Pesatnya perkembangan industri perminyakan di daerah pantai (coastal zone) maupun lepas pantai (offshore) memberikan konsekuensi yang positif bagi manusia dan lingkungannya. Selain itu, ada juga konsekuensi negatif yang dapat muncul di antaranya dalam perencanaan, pengoperasian, dan pengelolaannya, apabila tidak dilakukan dengan baik.
Konsekuensi negatif yang sering terjadi adalah kasus pencemaran perairan, karena terjadinya tumpahan minyak yang dapat memberikan dampak negatif yang cukup signifikan terhadap sumber daya pesisir, baik dari laut ke darat ataupun sebaliknya.
Peristiwa tumpahan minyak tidak dapat diketahui dengan pasti, waktu, lokasi, serta skala tumpahan minyak itu sendiri. Tumpahan minyak dapat terjadi dari kegiatan pemuatan, pembongkaran, pengoperasian pipa, serta dari tabrakan atau kapal kandas saat mengangkut minyak mentah.
Selain itu, sumber tumpahan minyak juga dapat berasal dari kapal tanker atau tongkang bocor yang beroperasi di perairan yang dalam, atau dari kegiatan eksplorasi dan operasi produksi di lepas pantai. Adapun sumber non-operasional lainnya seperti hasil limpasan perkotaan dan rembesan minyak yang berasal dari alam.
Insiden tumpahan minyak tentu erat kaitannya dengan tanggung jawab terhadap lingkungan hidup sekitar dan masyarakat sosial setempat. Bentuk tanggung jawab atas bencana yang tidak terprediksi terhadap masyarakat menjadi salah satu pendorong untuk terlaksananya program Corporate Social Responsibility (CSR).
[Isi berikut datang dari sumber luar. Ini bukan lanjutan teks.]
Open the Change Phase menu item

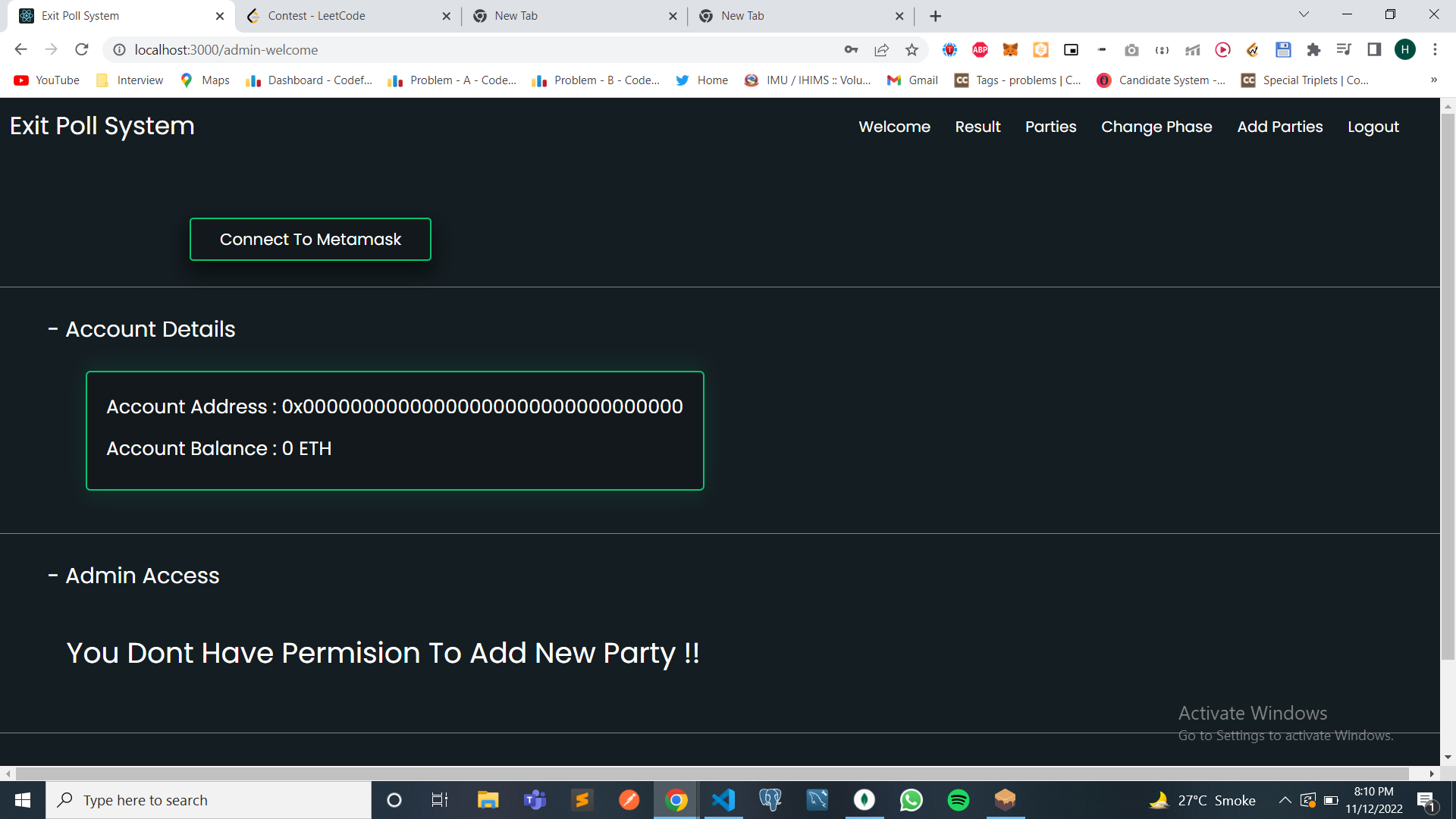[x=1156, y=127]
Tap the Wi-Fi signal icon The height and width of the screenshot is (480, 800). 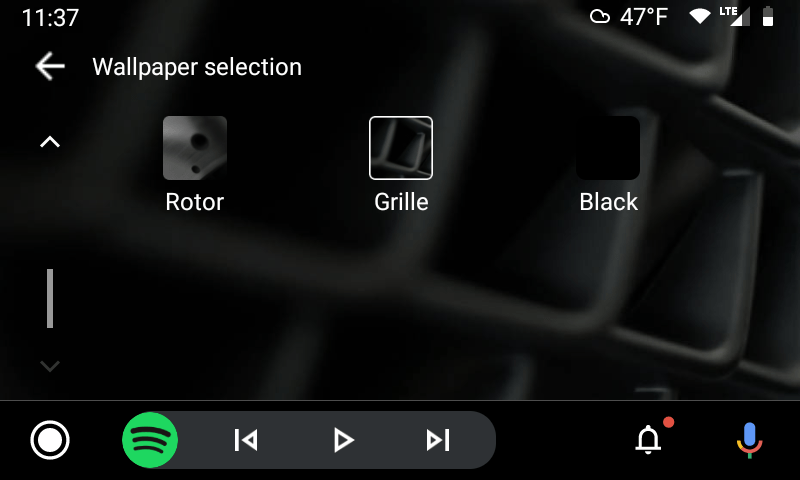tap(700, 17)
Program CSR yang dapat dilakukan sebagai bentuk pemulihan (recovery) lingkungan di antaranya dengan program konservasi melalui penanaman dan rehabilitasi kawasan mangrove. Kegiatan rehabilitasi mangrove selanjutnya dapat diperluas sebagai lahan mata pencaharian penduduk setempat, terutama nelayan yang mengalami kerugian akibat tumpahan minyak.
Kegiatan lainnya yang dapat dijadikan melalui program CSR terkait peristiwa tumpahan minyak, yaitu program terpadu untuk pemulihan ekosistem terumbu karang melalui transplantasi dan budidaya biota laut.
Dalam pelaksanaannya, pihak-pihak berwenang setempat beserta masyarakat lokal perlu dilibatkan untuk mengetahui secara langsung kondisi yang ada, untuk selanjutnya dapat mengetahui tindakan lanjut yang tepat selama masa pemulihan lingkungan.
Selain itu, CSR sebagai implementasi dari tanggung jawab perusahaan dapat mendukung terciptanya hubungan proaktif perusahaan dengan pemerintah daerah, masyarakat, dan lingkungan sekitar.
Tumpahan minyak dan zat berbahaya lainnya tidak dapat dicegah sepenuhnya, namun dampaknya dapat diminimalisir dengan penyusunan rencana respon dan aksi pencegahan. Lokasi yang terlindungi dan memiliki tingkat kerentanan lingkungan yang tinggi perlu diprioritaskan dalam perencanaan dari kemungkinan tumpahan minyak (oil spill contingency plan).
Rencana kontingensi tumpahan minyak ini tidak bisa hanya sebatas respon taktis pada saat kejadian saja, namun perlu dipersiapkan respon taktis dan rencana strategis untuk jangka panjang. Terkait hal ini, sangat penting untuk memastikan proses perencanaan mencakup keseluruhan konstituen yang diperkirakan akan terkena dampak dari tumpahan minyak.
Risiko tumpahan minyak dan respon terhadap tumpahan minyak harus diklasifikasikan menurut ukuran dan jaraknya dengan fasilitas operasi perusahaan. Konsekuensinya, harus dibuat konsep respon berjenjang (tiered response).
Perencanaan dalam hal kemungkinan terjadinya tumpahan minyak harus mencakup setiap jenjang (tier) dan berhubungan langsung dengan skenario dari potensi tumpahan minyak perusahaan. Jumlah peralatan dan personel yang terlatih harus diidentifikasi pada setiap jenjang (tier) karena untuk setiap operasi kebutuhannya akan bervariasi, tergantung dari beberapa faktor seperti risiko, lokasi, jenis minyak, karakteristik lokasi kejadian, jarak terhadap sensitive area, dan lingkungan sosial ekonomi.